TASK TO COMPLETE: Exclude the pictures, then repeat exactly each line from the one containing "Task: Choose prerouting in the Chain list" to the final line of the records that follow.

SUPPLIED MATERIAL: Begin

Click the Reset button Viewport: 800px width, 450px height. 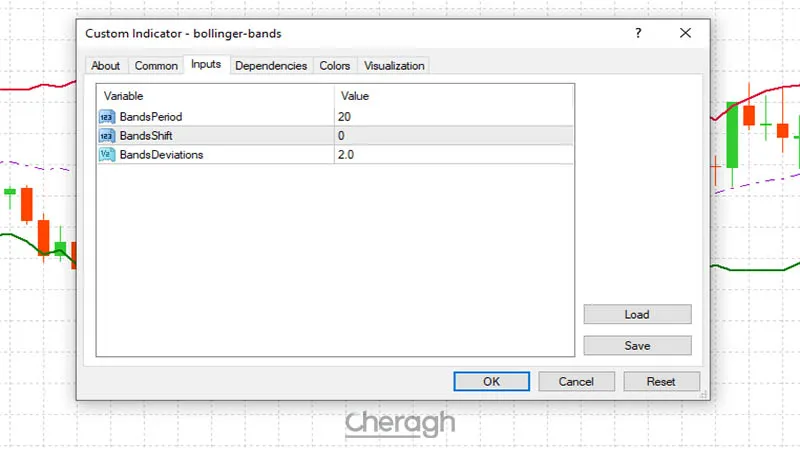click(661, 381)
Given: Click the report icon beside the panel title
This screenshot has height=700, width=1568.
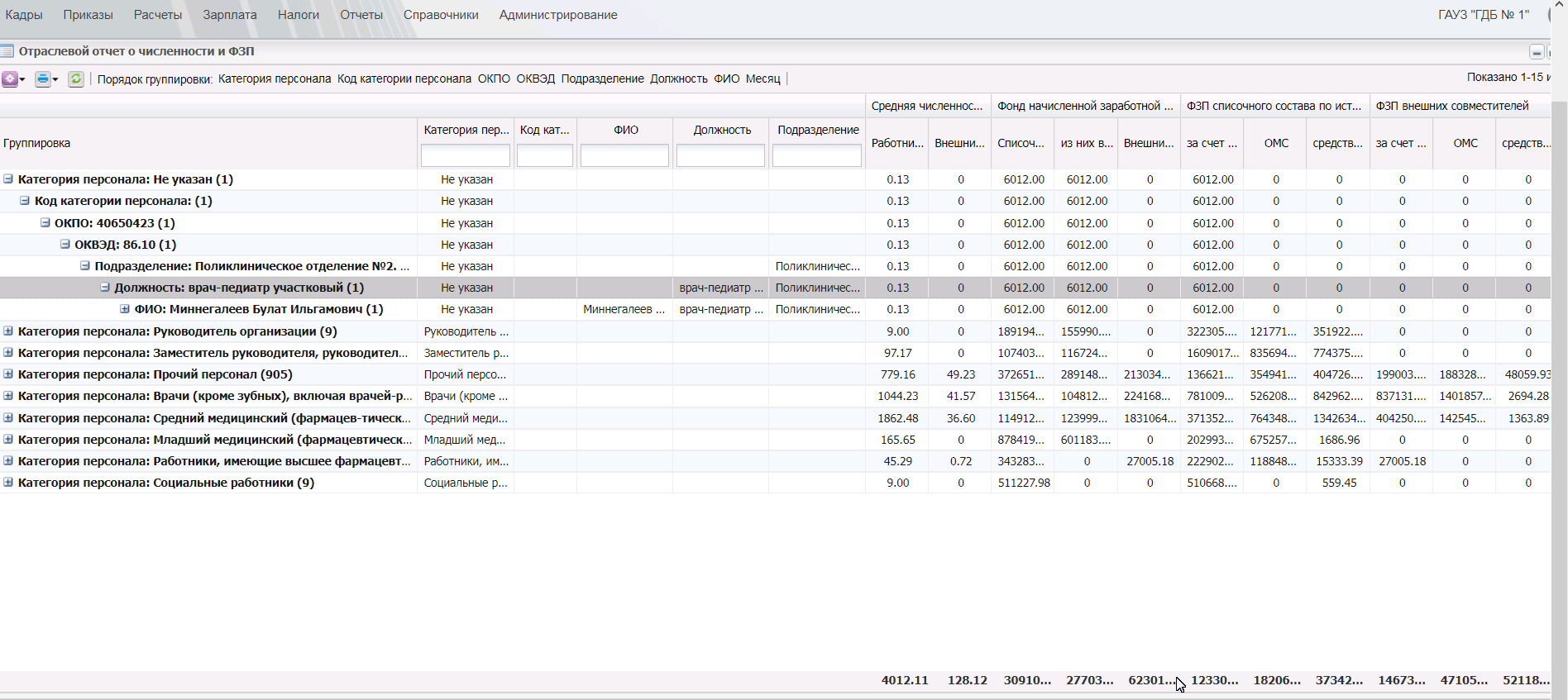Looking at the screenshot, I should (x=7, y=51).
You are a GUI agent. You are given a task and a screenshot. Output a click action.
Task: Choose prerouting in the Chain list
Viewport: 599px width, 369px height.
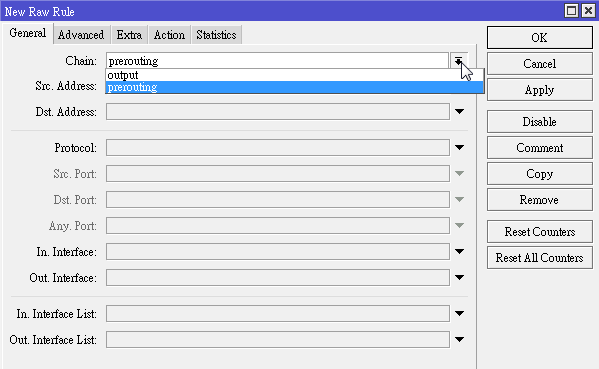click(x=294, y=87)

SUPPLIED MATERIAL: End

RESPONSE FOR THIS EXERCISE:
Task: Choose prerouting in the Chain list
Viewport: 599px width, 369px height.
click(x=294, y=87)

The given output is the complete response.